Hi gang, Patrick here from www.SilverAg.com.sg where you can find some of the lowest gold and silver prices in Singapore.
As many of you already know, I’ve been suggesting that if you really want to know what’s going on in the world and how it affects Singapore as far as economics goes, check shipping numbers.
Anyone thats visits our shop knows this when they chit chat with us. These are the numbers that absolutely matter to you and me. Regarding checking shipping numbers, remember, shipping numbers are a look into the future. And the numbers I suggest you check can be found at HARPEX. HARPEX is the sister to the Baltic Dry Index.
Harpex informs you on consumer goods. If ships aren’t being loaded up with consumer goods it means net importers such as the US are slowing. It will also mean net exporters will slow. As such, everything slows.
As things slow, prices have to drop. Others will choose to devalue their currency to be competitive. Manufacturing and petroleum jobs usually are the ones affected the most. Why? If no one is buying, shipping slows, and manufacturing slows. After all, why make things if there is no buyer? Petroleum slows because as mentioned, when prices drop revenues drop, profits drop.
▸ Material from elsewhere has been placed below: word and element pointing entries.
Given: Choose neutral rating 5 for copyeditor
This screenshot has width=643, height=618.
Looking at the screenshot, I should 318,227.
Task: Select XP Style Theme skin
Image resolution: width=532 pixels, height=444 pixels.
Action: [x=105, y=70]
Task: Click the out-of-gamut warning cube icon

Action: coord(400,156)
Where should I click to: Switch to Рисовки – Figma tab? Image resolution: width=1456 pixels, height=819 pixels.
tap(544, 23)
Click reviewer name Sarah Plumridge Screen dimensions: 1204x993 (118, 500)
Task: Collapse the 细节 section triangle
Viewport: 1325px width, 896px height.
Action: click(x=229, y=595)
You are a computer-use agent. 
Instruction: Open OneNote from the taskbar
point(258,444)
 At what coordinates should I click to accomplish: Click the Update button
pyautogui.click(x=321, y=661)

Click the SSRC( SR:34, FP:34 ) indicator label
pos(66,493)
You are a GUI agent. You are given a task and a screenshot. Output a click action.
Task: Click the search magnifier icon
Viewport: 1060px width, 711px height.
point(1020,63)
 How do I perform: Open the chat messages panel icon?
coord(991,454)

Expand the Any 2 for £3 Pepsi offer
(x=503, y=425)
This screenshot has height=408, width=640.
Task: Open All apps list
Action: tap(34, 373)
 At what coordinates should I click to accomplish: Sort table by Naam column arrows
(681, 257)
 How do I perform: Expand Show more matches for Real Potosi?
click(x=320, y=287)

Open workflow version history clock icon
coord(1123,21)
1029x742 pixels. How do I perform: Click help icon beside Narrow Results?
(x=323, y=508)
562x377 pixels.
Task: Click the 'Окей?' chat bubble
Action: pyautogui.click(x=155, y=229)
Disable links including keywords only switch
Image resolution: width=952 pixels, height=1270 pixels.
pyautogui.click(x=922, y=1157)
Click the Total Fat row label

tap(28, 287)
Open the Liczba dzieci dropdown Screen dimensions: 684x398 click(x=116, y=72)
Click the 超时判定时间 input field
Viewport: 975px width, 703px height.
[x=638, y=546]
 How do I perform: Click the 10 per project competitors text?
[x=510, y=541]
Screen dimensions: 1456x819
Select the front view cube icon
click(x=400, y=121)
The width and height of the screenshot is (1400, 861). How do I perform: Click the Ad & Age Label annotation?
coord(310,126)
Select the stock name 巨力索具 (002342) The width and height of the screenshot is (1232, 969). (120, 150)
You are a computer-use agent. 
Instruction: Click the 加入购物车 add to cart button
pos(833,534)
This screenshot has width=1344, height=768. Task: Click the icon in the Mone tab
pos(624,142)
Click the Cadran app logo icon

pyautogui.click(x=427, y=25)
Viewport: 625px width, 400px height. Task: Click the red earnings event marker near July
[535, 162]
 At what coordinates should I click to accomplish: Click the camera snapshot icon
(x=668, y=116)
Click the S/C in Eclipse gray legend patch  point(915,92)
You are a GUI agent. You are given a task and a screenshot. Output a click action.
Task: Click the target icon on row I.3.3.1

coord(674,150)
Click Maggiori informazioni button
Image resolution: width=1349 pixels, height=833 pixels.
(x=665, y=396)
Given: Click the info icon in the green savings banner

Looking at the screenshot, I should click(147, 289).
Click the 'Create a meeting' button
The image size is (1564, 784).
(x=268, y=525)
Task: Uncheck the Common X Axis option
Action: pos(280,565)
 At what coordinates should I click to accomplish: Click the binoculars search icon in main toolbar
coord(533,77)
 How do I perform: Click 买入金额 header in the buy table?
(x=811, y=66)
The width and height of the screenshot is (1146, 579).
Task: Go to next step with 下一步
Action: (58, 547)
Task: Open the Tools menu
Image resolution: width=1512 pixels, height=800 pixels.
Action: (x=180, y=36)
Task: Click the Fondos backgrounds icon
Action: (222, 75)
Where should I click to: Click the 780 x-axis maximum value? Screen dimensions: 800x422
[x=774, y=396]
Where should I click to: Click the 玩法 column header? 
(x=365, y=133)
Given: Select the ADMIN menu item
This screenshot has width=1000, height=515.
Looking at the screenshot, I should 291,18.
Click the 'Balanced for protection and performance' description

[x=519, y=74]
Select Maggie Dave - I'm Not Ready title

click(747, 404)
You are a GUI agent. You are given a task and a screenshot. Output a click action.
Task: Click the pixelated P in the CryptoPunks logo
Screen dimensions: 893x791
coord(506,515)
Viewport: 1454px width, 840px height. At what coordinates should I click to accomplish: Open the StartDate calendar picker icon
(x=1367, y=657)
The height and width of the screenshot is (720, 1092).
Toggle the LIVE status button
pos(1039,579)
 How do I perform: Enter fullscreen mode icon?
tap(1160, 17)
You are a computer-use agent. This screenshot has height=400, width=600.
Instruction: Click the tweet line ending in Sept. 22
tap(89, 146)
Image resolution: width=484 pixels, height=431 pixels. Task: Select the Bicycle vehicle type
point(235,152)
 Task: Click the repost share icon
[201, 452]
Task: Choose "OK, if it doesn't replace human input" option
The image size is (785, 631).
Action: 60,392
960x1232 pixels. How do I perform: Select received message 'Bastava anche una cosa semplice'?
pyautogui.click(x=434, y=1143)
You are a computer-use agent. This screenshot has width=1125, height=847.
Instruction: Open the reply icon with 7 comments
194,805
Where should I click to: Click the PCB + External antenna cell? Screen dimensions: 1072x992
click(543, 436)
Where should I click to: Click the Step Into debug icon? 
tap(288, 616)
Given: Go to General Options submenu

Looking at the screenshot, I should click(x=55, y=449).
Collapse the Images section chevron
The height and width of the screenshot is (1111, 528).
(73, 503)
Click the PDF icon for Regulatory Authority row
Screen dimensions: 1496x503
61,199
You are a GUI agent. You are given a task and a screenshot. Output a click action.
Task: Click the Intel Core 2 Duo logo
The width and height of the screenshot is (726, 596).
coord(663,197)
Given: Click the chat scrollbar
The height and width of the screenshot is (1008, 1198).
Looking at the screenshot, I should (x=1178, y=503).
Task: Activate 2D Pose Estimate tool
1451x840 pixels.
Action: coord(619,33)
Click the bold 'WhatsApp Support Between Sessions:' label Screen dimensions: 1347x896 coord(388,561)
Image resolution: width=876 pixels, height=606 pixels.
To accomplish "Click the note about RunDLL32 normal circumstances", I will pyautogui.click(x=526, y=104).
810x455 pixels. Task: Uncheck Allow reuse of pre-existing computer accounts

In addition, so much of the world’s products are petroleum based.
Therefore you, our customers and friends, we know you were well informed and were not surprised. Shipping numbers already foretold what is going to happen in Singapore and in many parts of the world. We at SilverAg are hopeful that sharing shipping insights in our chit chats at our shop helped you to make decisions and continue to help you make decisions that are best for you and your family.
On to the featured article.
Singapore’s economy contracted in the third quarter from the previous three months, according to an advanced estimate from the government, more signs that the Southeast Asian financial and trading hub is struggling in the face of a global slowdown.
- Gross domestic product fell an annualized 4.1 percent on a quarter-on-quarter basis, compared with a revised 0.2 percent expansion in the second quarter, the Ministry of Trade and Industry said in a statement Friday.
- The median estimate of 14 economists in a Bloomberg survey was for zero gains in GDP
- Compared with a year earlier, GDP rose 0.6 percent in the third quarter, slower than the 1.7 percent median estimate in a Bloomberg survey of 20 economists
GDP growth in the export-driven economy has been under pressure since last year, mainly due to a slowdown in global trade and lower energy prices hurting the city-state’s oil and gas services industry. Government measures to cool the property market and curb the intake of foreign workers are undermining profits in some key industries, while manufacturing is struggling to gain traction, Joseph Incalcaterra, a Hong Kong-based economist with HSBC Holdings Plc, said before the data was released. The economy expanded 2 percent last year, the slowest pace since 2009, and economists forecast even lower growth this year.
- The services industry, which accounts for about two-thirds of the economy, contracted an annualized 1.9 percent in the third quarter from the previous three months
- Manufacturing plunged an annualized 17.4 percent in the period
- The advanced GDP estimates only include data from July and August. The government is scheduled to publish final GDP data in November.